February 8, 2002 | Page 3

ON THE eve of his meeting with George W. Bush, Israeli Prime Minister Ariel Sharon discussed one his life's great regrets. He wished that he had "liquidated" Palestinian leader Yasser Arafat when he had the chance--during Israel's 1982 invasion of Lebanon, he said.

You might think that such casual talking about assassinating Arafat would draw some criticism from the White House. Not so.

Bush has given Israel the green light to do virtually anything that it wants to repress, humiliate and murder Palestinians. And Israel has taken full advantage.

Its savage assault on the 3 million Palestinians in the Occupied Territories has escalated massively. Under the guise of rooting out terrorism, the Israeli government has demolished hundreds of houses, assassinated dozens of Palestinian leaders and occupied whole towns in clear violation of agreements that it signed in the past.

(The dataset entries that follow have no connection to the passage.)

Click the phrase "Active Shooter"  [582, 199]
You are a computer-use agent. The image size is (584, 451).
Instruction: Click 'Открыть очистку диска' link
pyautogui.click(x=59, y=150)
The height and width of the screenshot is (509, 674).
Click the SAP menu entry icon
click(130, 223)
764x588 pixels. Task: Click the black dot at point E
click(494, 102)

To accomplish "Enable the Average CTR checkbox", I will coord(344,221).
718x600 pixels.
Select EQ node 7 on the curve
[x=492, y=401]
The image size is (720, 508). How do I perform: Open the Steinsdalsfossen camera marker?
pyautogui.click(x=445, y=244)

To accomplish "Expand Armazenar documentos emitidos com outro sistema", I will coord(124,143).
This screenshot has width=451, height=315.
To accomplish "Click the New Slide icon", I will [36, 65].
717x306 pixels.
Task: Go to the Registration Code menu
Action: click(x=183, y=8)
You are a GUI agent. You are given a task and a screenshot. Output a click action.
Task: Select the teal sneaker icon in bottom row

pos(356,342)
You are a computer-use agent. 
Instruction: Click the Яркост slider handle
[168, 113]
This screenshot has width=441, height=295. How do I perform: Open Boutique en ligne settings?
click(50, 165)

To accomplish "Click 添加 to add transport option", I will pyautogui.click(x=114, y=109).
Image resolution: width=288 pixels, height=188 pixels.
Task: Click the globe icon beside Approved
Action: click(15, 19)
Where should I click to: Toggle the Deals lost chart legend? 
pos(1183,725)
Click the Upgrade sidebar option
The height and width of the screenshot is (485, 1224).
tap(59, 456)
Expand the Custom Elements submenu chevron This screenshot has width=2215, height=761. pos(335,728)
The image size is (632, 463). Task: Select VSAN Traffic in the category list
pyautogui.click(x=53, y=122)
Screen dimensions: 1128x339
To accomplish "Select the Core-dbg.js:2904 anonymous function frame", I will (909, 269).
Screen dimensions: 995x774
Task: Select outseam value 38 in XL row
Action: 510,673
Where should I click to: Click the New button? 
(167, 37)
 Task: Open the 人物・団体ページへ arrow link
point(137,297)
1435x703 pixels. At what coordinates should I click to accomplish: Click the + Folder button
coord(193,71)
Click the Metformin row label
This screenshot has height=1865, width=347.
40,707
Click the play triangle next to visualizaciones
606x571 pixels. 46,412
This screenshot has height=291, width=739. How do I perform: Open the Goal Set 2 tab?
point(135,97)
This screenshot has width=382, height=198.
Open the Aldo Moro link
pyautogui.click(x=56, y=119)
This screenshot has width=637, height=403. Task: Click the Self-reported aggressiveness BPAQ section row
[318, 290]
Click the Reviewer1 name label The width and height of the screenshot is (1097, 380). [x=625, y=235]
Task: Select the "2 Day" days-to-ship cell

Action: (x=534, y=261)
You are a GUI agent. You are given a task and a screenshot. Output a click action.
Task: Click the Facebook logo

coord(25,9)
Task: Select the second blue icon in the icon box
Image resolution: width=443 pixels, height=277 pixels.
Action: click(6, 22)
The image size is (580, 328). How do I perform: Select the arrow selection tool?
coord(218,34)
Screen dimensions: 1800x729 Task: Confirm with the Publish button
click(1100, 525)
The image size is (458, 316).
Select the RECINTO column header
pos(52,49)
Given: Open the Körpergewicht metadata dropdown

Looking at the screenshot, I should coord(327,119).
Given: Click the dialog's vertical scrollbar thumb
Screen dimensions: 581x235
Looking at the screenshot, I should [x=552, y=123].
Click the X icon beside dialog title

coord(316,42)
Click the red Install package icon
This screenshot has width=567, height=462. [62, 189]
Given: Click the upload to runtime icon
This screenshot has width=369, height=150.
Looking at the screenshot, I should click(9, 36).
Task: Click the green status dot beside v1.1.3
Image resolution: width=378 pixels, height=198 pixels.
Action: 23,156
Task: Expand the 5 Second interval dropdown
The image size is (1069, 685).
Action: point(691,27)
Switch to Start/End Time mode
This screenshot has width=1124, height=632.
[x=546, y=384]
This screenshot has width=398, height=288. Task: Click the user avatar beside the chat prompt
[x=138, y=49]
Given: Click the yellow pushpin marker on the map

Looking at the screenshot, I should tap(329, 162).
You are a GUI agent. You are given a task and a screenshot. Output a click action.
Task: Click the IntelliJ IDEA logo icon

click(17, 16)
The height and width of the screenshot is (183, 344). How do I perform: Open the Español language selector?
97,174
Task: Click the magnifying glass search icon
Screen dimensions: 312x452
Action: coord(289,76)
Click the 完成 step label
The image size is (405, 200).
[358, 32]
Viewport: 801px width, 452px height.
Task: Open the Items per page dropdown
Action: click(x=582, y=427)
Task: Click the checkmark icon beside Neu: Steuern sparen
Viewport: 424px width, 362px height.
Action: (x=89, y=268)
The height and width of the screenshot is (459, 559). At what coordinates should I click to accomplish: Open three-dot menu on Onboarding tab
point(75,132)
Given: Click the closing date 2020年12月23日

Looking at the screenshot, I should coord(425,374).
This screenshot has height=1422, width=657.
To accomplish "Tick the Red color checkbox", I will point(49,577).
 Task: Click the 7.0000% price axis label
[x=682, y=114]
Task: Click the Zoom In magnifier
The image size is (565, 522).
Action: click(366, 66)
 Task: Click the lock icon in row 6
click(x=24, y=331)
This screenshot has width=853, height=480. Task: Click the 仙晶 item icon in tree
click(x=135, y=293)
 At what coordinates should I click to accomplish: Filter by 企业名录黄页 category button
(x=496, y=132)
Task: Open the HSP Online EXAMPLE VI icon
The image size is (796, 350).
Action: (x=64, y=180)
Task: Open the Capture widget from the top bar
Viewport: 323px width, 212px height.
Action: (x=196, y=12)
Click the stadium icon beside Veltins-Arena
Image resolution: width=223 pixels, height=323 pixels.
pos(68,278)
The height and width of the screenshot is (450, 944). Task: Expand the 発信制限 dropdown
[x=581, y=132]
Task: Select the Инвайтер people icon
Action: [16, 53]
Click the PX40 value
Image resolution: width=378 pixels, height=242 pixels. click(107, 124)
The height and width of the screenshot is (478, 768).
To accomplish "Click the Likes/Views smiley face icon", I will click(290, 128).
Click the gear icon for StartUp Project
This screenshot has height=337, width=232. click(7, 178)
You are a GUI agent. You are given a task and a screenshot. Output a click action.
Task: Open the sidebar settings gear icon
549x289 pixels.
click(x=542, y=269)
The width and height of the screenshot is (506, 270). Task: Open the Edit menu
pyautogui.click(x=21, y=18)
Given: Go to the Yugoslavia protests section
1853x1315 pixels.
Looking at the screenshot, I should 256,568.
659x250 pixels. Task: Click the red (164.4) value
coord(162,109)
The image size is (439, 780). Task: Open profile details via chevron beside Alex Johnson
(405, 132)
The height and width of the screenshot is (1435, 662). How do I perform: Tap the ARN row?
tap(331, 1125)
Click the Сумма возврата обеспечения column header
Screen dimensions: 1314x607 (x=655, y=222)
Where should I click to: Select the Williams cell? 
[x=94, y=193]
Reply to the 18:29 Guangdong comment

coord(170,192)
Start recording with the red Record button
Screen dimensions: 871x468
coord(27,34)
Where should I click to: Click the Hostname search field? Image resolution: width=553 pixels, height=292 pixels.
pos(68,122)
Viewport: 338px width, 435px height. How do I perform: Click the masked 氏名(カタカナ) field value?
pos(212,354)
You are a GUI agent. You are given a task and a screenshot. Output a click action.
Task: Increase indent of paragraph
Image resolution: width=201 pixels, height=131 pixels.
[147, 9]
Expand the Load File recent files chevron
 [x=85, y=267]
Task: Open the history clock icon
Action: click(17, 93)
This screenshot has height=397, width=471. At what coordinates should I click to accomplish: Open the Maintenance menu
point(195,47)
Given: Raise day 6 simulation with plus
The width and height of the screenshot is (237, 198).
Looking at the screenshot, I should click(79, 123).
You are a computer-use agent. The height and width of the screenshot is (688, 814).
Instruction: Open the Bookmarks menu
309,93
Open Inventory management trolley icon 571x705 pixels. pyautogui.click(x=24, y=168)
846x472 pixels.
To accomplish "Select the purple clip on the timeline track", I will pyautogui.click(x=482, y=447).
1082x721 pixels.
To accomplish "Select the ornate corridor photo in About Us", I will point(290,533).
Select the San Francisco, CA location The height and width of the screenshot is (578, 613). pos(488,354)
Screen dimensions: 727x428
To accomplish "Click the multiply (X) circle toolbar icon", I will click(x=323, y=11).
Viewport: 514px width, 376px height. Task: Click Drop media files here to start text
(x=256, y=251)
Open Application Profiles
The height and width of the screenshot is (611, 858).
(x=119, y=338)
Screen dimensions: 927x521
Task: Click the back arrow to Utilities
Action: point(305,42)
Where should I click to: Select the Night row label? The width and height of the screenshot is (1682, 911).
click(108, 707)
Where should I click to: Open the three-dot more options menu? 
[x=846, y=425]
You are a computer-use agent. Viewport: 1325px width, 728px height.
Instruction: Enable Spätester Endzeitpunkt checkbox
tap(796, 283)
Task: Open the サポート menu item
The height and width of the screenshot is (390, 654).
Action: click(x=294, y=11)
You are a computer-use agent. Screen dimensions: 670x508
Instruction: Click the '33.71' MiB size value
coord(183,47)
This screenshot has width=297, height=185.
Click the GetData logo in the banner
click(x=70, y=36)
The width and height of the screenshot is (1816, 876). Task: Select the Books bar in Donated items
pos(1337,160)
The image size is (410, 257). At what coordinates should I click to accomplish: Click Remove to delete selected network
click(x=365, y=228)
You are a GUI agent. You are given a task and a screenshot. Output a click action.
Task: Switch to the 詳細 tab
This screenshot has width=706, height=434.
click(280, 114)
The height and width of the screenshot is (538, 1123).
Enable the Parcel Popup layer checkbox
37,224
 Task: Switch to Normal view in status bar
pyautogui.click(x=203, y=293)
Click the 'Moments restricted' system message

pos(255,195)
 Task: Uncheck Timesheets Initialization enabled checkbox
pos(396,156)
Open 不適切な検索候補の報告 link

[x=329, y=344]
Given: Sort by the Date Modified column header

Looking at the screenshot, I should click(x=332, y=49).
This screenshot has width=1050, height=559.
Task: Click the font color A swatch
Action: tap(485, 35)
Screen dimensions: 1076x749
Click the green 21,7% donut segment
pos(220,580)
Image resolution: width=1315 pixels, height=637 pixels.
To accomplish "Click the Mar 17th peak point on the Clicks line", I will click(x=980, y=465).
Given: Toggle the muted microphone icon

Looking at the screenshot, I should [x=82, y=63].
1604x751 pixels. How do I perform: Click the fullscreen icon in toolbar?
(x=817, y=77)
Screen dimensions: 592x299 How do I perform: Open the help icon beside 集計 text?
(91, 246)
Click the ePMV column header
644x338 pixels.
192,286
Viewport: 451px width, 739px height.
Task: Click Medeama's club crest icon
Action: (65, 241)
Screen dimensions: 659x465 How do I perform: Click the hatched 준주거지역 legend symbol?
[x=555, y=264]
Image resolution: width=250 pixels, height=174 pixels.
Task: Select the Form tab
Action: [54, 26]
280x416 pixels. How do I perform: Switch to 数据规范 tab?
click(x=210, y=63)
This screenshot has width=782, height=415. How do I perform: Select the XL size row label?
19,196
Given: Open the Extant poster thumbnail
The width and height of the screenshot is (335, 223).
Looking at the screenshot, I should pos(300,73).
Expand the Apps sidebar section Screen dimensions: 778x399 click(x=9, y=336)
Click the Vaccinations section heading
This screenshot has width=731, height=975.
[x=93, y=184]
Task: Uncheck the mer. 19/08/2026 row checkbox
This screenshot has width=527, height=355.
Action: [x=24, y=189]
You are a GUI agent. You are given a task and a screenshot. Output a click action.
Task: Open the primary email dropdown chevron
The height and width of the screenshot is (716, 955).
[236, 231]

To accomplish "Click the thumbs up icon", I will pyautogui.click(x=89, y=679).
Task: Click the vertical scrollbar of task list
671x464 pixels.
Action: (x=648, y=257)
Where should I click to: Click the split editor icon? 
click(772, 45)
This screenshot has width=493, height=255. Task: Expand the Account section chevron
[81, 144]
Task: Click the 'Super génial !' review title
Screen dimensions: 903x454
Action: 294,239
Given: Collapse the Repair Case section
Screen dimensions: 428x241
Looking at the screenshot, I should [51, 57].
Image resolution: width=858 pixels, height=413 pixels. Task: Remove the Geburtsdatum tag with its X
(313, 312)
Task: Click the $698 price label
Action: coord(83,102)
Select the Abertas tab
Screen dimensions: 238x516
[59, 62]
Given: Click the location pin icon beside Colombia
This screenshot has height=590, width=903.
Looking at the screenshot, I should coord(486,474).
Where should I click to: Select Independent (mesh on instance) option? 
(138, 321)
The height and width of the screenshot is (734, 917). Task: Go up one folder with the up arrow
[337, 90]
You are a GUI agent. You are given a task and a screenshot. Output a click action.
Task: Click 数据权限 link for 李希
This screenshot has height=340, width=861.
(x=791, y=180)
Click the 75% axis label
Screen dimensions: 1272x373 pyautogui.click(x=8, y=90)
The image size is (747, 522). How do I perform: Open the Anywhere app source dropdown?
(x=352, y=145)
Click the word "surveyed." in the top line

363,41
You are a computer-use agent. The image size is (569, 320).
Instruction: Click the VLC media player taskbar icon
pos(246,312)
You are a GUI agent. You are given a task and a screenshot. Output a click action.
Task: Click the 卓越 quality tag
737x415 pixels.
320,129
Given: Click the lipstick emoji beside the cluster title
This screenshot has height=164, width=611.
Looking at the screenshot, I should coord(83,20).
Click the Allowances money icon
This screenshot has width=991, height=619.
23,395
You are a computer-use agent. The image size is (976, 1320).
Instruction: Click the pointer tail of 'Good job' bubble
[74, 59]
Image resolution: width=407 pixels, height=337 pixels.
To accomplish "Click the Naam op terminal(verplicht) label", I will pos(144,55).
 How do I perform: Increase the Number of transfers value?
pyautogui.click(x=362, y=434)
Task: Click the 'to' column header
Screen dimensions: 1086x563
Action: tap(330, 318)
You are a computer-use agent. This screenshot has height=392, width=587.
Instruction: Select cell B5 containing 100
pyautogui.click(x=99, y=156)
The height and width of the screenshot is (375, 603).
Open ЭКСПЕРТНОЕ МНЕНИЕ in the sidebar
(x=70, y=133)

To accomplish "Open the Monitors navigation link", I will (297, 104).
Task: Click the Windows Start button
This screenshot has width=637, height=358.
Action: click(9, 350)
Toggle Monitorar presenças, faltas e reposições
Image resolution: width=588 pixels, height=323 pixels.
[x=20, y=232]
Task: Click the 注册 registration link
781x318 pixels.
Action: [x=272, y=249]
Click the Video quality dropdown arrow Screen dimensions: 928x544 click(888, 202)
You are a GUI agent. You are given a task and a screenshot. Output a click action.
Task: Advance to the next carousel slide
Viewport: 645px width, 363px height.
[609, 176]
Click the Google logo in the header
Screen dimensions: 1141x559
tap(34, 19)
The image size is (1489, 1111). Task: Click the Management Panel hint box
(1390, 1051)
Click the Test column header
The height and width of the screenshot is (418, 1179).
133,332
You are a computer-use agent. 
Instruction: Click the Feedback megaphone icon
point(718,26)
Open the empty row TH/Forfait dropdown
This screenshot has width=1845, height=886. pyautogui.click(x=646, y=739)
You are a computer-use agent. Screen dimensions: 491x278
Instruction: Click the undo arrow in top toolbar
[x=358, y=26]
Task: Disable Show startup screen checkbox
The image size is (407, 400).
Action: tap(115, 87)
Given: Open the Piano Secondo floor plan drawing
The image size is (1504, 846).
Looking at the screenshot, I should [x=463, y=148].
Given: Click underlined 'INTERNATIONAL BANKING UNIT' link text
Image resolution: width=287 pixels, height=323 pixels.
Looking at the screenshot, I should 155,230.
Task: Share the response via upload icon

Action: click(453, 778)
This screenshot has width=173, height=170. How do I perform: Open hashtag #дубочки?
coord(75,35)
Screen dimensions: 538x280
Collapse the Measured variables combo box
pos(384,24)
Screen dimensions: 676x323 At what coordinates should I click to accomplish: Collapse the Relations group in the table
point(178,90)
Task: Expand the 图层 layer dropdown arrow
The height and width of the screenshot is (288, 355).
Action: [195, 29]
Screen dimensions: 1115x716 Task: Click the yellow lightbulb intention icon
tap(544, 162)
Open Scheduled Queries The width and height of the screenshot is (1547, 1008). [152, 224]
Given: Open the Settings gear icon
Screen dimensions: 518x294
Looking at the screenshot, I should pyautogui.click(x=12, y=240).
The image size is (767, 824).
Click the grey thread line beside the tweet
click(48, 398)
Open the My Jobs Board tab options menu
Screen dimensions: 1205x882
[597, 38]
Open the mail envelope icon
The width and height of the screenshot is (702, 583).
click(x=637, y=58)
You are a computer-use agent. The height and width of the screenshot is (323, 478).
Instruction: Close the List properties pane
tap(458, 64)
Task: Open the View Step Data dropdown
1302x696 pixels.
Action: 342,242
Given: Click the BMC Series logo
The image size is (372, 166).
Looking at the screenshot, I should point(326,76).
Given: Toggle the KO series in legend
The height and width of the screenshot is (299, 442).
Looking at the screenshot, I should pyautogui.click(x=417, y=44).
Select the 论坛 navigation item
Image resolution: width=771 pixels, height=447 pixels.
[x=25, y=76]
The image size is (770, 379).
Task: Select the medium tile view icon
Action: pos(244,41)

Whenever the confrontations grow quiet for any length of time, Israel commits an atrocity guaranteed to provoke a response from Palestinians. Days before Sharon was to arrive in Washington, Israel was up to its old tricks--killing four Palestinian activists in Gaza in a missile attack on their car.

The attack came a day after Arafat pledged to sit down with any Israeli leader to negotiate "freedom for the Palestinians, a complete end of the occupation, security for Israel and creative solutions to the plight of the [Palestinian] refugees while respecting Israel's demographic concerns."

These are major concessions by Arafat. But as usual, Sharon dismissed them as "irrelevant." That's because he only cares about continuing his war against the Palestinian people.

Yet a small number of Israelis have begun to question his plans. Israel's cruel demolition of Palestinian homes in Gaza last month sparked a debate in the Israeli media about whether the action constituted a war crime.

Even more significantly, 53 prominent military officers publicly called on Israeli soldiers to refuse to serve in the Occupied Territories "for the purposes of domination, expulsion, starvation, and humiliation of an entire people."

"[Y]ou are asked to do things that should not be asked of you, to shoot people, to stop ambulances, to destroy houses in which you don't know if there are people living," said Reserve Lt. David Zonshein.

This movement is small. But it could grow to help expose the Israeli war criminals that the U.S. government won't even criticize.